12 More Years to Clean Up Military Base
According to a plan put forth by environmental and military officials, it will take another twelve years to finish cleaning up the contamination of ground water near the former Myrtle Beach Air Force Base. This extended time-line for cleaning out the cancer-causing contamination was criticized by area residents because there is a faster, though more expensive, way of completing the clean-up. Among the contaminants are trichloroethylene and vinyl chloride which has been linked to causing angiosarcoma.
The proposed plan would cost $723,000 and take twelve years; the alternative plan could be done in seven years but at a cost of $1,100,000. As one local resident, Cheyenne Rheingold, put it, "If this is about human health, why not do it in seven years instead of waiting longer?"
Officials say that the longer cleanup is minimal in its health risk because the ground water is not used for consumption and people are not exposed to the contamination.
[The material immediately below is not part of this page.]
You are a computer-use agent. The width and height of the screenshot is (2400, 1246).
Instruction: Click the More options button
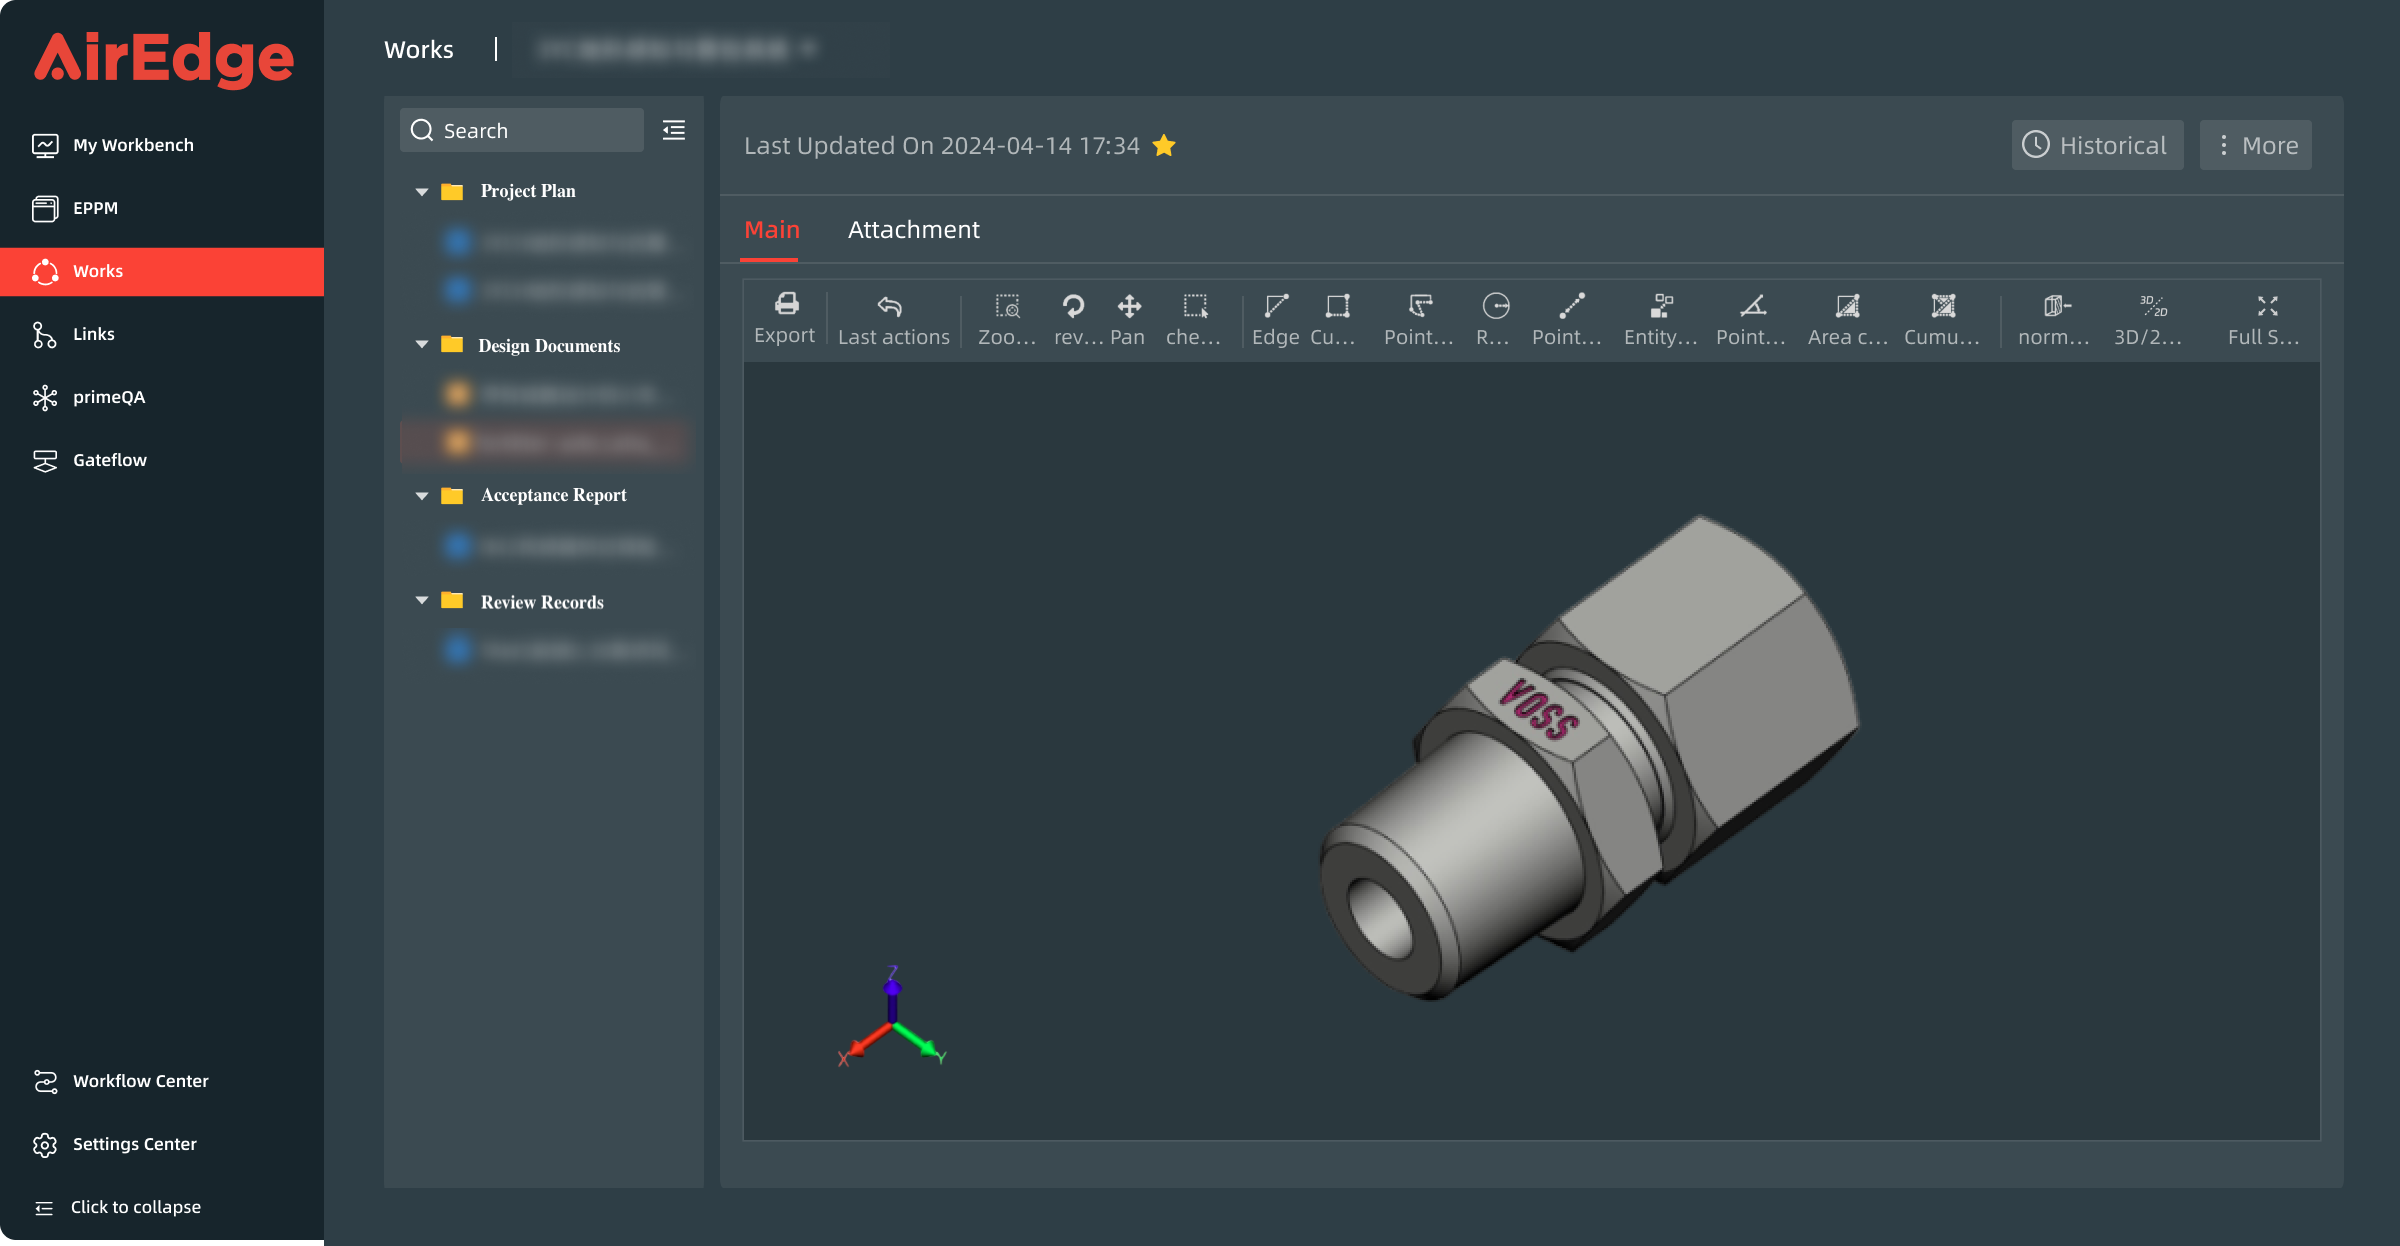[x=2257, y=144]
Maxine Rheingold is afraid that officials don't really realize how dangerous this contamination is to human health.
"There is a health risk, and nobody knows what that risk is until years later," she said.
The military's proposed cleanup plan involves extracting some of the contaminated groundwater from the site while letting the rest of contamination break down over time. State and federal environmental regulators will study the military's plan and accept comments from the public through Aug. 28. A final plan will be adopted at some point after that review.